Theismann, the Washington Redskins' holder on field goals and extra points as well as their starting quarterback, was okay with that.
"Mark had been the MVP of the league the year before [in 1982]," Theismann recalled recently. "I'm thinking, 'We're gonna win.'"
The usually reliable Moseley -- one of the NFL's last straight-on kickers -- shanked a 39-yard field-goal attempt to the right as time expired, allowing the Green Bay Packers to escape with a sizzling 48-47 victory on a chilly Wisconsin night 18 years ago.
"No matter if you were fans of the Redskins or the Packers, it gave you everything you could possibly want," Theismann said of this epic affair, which still ranks as the fifth highest-scoring game -- regardless of day -- in league history.
"A long time ago, I went to the Indianapolis 500 time trials. I watched fifteen cars going by at about 190 miles per hour. I didn't know which car to look at. That's kind of what this game reminded me of. Everybody kept running by, scoring touchdowns."
James Lofton, a Packers wide receiver that night, can recall only bits and pieces of what happened and would appreciate a visual reminder.
"When ESPN does the classic games, I never see that game," he said. "Maybe they lost the footage of that one because that was one of the greatest ones I've ever seen. It was nonstop scoring, back and forth."
All night, in front of a frenzied sellout gathering at Lambeau Field plus millions of television viewers nationwide, the Redskins and Packers fired howitzers at each other, producing a dizzying array of scoring plays in rapid-fire succession. Defense was merely an illusion as the teams combined for 1,025 total yards, 771 passing yards, and 56 first downs.
"We really stunk," said Redskins defensive coordinator Richie Petitbon. "I don't think anybody was without sin."
Packers safety Mark Murphy wondered: "How does a team score forty-seven points and lose?"
The Packers were in control throughout a first half in which they never trailed, though Moseley cut their lead to 24-20 when he made a 28-yard field goal just before halftime.
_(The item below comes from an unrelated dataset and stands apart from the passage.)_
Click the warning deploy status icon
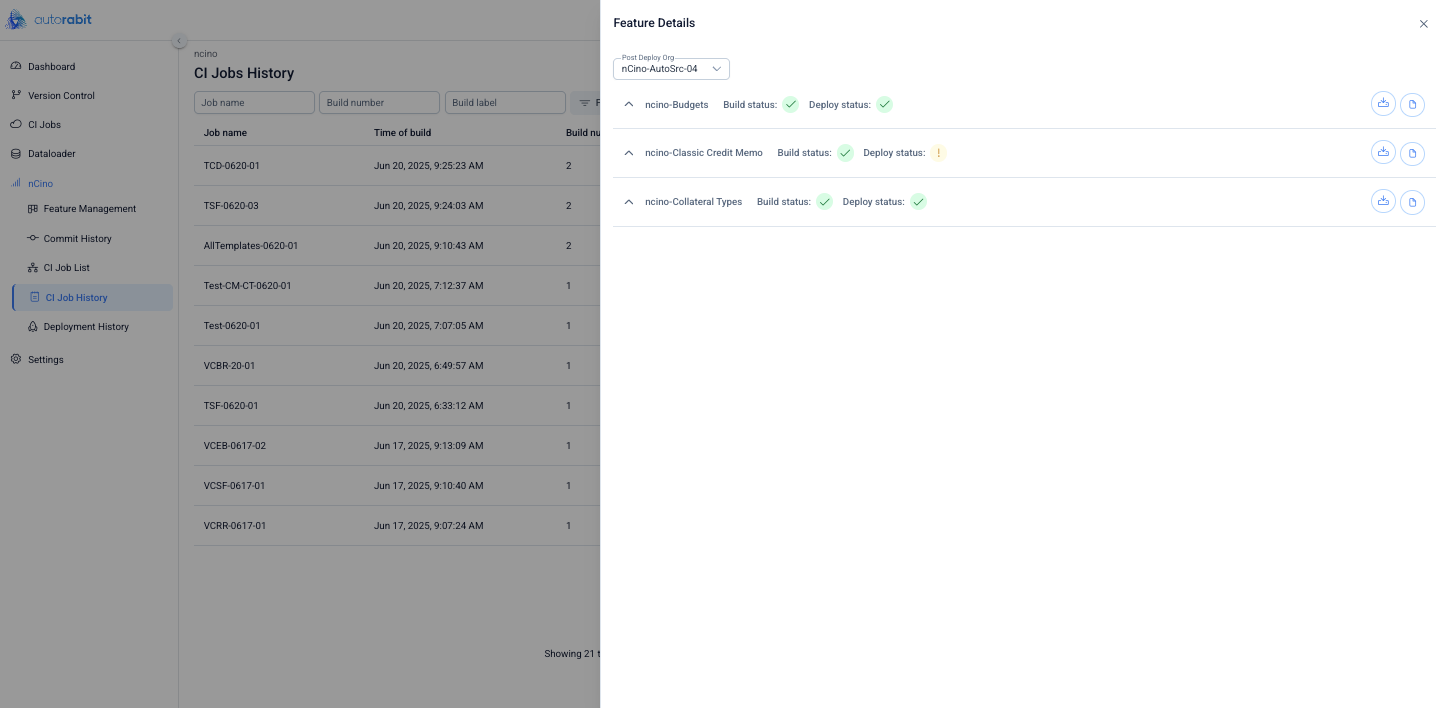The image size is (1446, 708). (x=938, y=153)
Green Bay extended its lead early in the third quarter when Lofton caught a 40-yard pass from Lynn Dickey to set up a 24-yard touchdown run by Gerry Ellis. But Washington grabbed its first lead at 33-31 just before the quarter ended when Moseley made a pair of field goals and Theismann -- who completed 27 of 39 passes for 398 yards -- hit Joe Washington for a 6-yard score.
"It just never stopped," Theismann said. "At one point, I don't know exactly when, probably in the third quarter, I remember walking to the bench after we had scored. I had a little ritual where I'd fold a towel and put it on my knee. I'm walking toward the bench to get ready to sit down with my towel and [guard Russ] Grimm said 'Let's go.' I said 'Why? We just scored.' And he said 'So did they.'"
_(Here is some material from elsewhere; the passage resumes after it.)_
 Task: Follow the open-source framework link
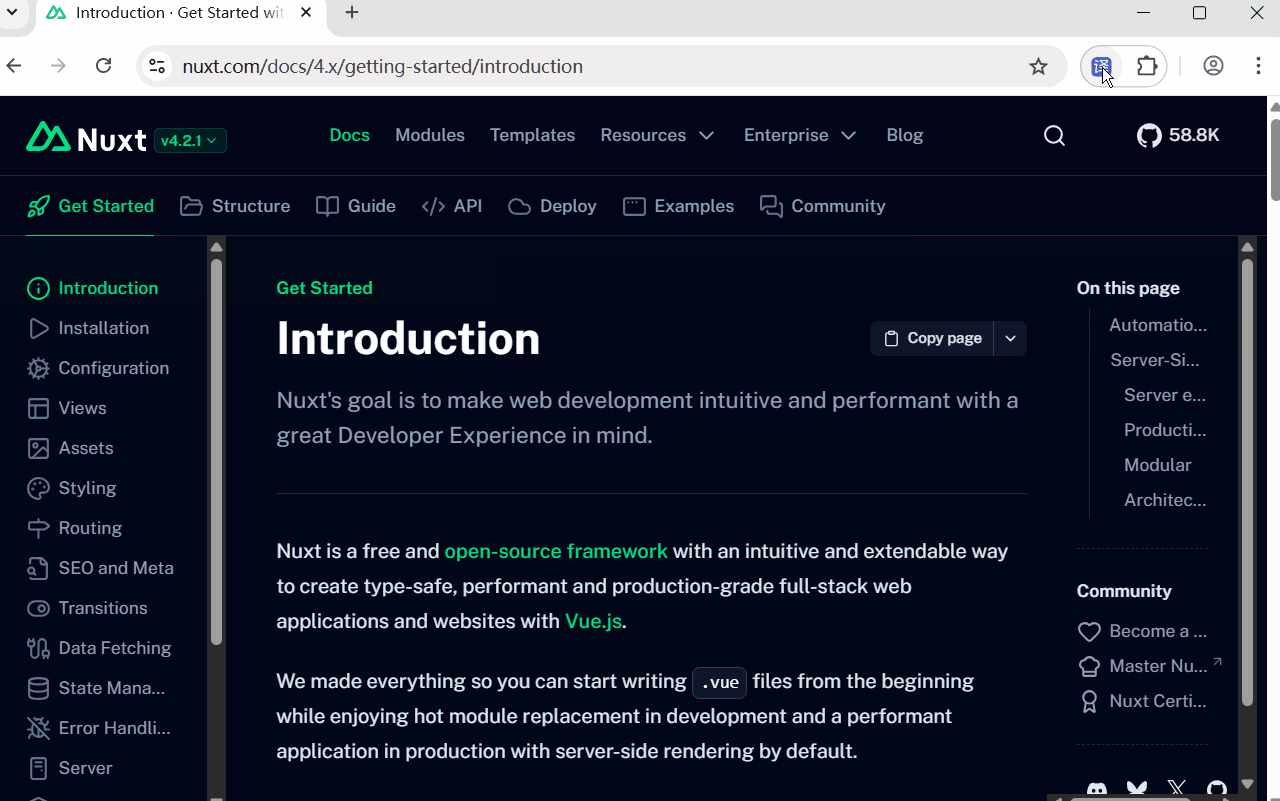555,551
The fourth quarter featured six possessions -- three for each team -- all ending with scores except the last, when Moseley missed his kick.
Gary Lewis scored on a 2-yard reverse for Green Bay, then John Riggins answered with a 1-yard scoring plunge for Washington. Dickey hit Mike Meade for a 31-yard touchdown, then Theismann threw his second scoring pass to Washington to make it 47-45 with 1:50 remaining. The Packers needed less than a minute to regain the lead as Ellis hauled a short Dickey pass 56 yards to the 8 to set up Jan Stenerud's 20-yard field goal that made it 48-47.
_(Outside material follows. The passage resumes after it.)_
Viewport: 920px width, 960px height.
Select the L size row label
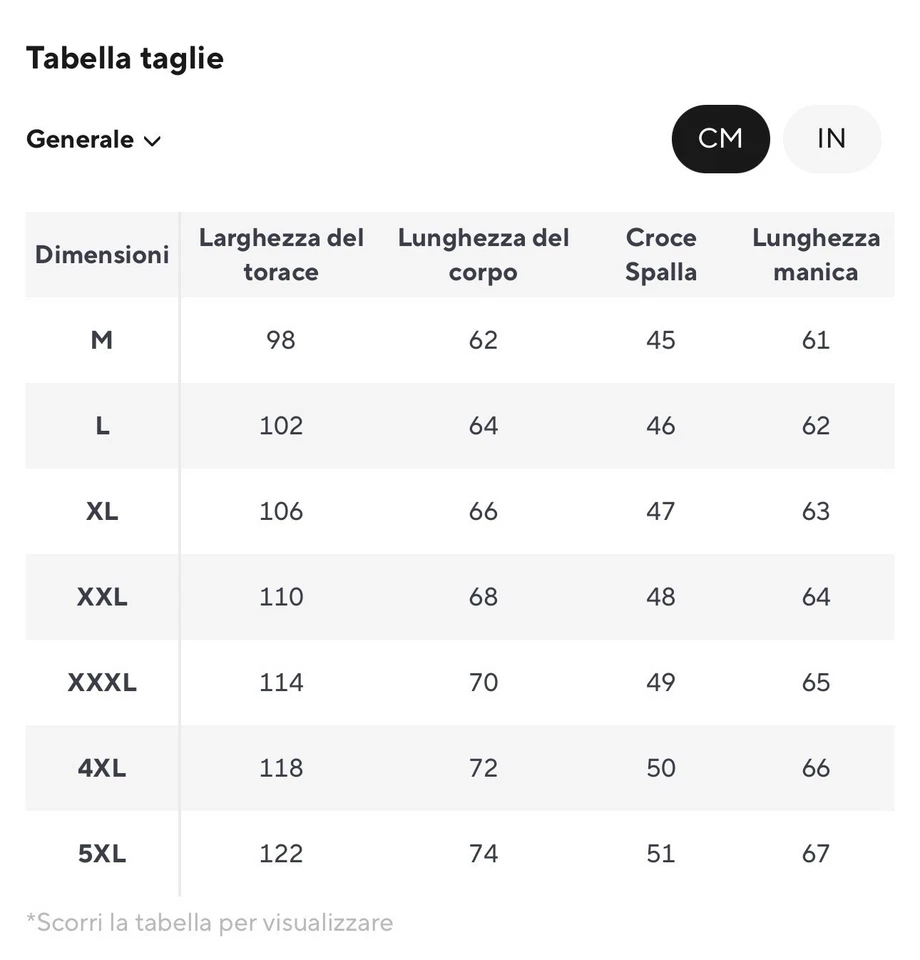coord(102,426)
Theismann refused to quit, completing three passes to Joe Washington before an 18-yard hook-up with Charlie Brown moved the ball to the 22.
As Theismann knelt to hold the ball for the kick, it never crossed his mind that Moseley could miss because the Redskins seemed destined to win.
"Everything went perfect," Theismann recalled. "I'm thinking 'This is terrific.' That was our best drive of the game and now we're going to win it. I get the snap, I put it down, he kicks it, and he misses it. I just looked up at him and said 'You've got to be kidding.' And then he tells me 'You missed the spot.' It was an unbelievable night."
After the game, Moseley was philosophic about his gaffe. "I just missed the kick," he said. "I hit the ball good; I just didn't hit it in the right direction. Nobody's perfect.
"That's the first kick I ever missed that cost us a game. That was a great setting for me. It was my habitat, but I missed. It's funny how this whole thing goes. As soon as I missed that kick, everybody probably forgot about all of the other kicks I made that won games. That's the nature of my job, though. I miss, we lose."
POSTSCRIPT: The Packers set a club single-season scoring record in 1983 with 429 points, but when their 8-8 season came to an end, opponents had totaled 439. That also was a Packers record and the primary reason why Green Bay missed the playoffs and coach Bart Starr was fired after the season. "We played a lot of games like that in '83 and '84," Lofton said.
The Redskins went 14-2 during the regular season and set an NFL single-season scoring record with 541 points, a mark that survived until Minnesota scored 556 in 1998. Washington advanced to its second straight Super Bowl, but was humbled by the Los Angeles Raiders, 38-9.